## Task instructions
Starting with the first line of the data that follows, transcribe every line verbatim until the line containing "This screenshot has height=819, width=1456." has been transcribed.

## Supplied data
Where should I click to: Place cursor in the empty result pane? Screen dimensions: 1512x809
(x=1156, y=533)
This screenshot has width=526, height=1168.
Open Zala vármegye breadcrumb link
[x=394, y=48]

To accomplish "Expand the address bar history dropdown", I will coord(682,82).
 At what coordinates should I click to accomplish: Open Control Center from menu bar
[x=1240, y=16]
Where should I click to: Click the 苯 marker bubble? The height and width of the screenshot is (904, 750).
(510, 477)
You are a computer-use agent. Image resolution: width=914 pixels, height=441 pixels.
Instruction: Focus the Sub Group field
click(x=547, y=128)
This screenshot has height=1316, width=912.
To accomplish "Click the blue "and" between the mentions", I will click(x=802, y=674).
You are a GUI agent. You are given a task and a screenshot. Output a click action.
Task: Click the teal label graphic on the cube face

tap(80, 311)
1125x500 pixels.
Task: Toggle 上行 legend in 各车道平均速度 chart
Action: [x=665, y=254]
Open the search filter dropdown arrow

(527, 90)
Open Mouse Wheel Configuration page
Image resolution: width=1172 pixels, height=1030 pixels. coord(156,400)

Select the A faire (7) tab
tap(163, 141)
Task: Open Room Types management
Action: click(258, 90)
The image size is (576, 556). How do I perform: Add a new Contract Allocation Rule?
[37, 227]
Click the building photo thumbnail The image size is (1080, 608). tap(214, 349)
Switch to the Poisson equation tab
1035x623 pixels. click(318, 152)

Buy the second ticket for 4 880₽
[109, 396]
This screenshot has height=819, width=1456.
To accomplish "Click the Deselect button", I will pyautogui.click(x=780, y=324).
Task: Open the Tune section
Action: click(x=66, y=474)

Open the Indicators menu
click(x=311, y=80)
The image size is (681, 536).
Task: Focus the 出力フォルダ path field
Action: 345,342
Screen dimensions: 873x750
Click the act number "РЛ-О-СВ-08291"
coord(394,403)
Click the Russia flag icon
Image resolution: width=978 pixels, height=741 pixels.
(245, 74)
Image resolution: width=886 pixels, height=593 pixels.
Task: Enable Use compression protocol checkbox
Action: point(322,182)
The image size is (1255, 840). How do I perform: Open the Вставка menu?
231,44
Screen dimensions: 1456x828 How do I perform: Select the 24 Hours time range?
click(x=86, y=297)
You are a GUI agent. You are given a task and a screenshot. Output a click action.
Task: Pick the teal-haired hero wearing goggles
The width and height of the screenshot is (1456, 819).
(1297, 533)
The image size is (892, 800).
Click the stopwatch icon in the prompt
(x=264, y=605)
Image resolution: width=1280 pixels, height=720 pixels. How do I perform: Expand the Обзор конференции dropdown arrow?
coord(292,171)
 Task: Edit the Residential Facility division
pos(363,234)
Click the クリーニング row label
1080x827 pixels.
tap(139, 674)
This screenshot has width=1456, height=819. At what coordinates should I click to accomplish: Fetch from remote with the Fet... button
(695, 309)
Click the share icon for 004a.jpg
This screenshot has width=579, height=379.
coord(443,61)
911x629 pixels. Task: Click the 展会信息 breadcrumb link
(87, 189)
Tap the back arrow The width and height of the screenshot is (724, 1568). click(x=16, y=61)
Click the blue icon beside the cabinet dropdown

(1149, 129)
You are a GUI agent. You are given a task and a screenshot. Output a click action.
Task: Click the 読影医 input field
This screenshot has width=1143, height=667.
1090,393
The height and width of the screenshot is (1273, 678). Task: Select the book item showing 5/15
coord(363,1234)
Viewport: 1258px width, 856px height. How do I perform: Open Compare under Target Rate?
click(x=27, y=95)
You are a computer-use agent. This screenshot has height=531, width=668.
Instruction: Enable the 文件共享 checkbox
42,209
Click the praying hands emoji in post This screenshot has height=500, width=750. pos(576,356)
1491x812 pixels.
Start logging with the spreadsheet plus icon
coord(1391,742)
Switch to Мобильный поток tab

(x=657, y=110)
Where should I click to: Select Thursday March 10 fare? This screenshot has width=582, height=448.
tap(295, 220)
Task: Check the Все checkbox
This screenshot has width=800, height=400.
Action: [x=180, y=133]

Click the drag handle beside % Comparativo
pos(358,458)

## Result for this task
Where should I click to: Place cursor in the empty result pane? Screen dimensions: 1512x809
(x=1156, y=533)
This screenshot has width=526, height=1168.
Open Zala vármegye breadcrumb link
[x=394, y=48]

To accomplish "Expand the address bar history dropdown", I will coord(682,82).
 At what coordinates should I click to accomplish: Open Control Center from menu bar
[x=1240, y=16]
Where should I click to: Click the 苯 marker bubble? The height and width of the screenshot is (904, 750).
(510, 477)
You are a computer-use agent. Image resolution: width=914 pixels, height=441 pixels.
Instruction: Focus the Sub Group field
click(x=547, y=128)
This screenshot has height=1316, width=912.
To accomplish "Click the blue "and" between the mentions", I will click(x=802, y=674).
You are a GUI agent. You are given a task and a screenshot. Output a click action.
Task: Click the teal label graphic on the cube face

tap(80, 311)
1125x500 pixels.
Task: Toggle 上行 legend in 各车道平均速度 chart
Action: [x=665, y=254]
Open the search filter dropdown arrow

(527, 90)
Open Mouse Wheel Configuration page
Image resolution: width=1172 pixels, height=1030 pixels. coord(156,400)

Select the A faire (7) tab
tap(163, 141)
Task: Open Room Types management
Action: click(258, 90)
The image size is (576, 556). How do I perform: Add a new Contract Allocation Rule?
[37, 227]
Click the building photo thumbnail The image size is (1080, 608). tap(214, 349)
Switch to the Poisson equation tab
1035x623 pixels. click(318, 152)

Buy the second ticket for 4 880₽
[109, 396]
This screenshot has height=819, width=1456.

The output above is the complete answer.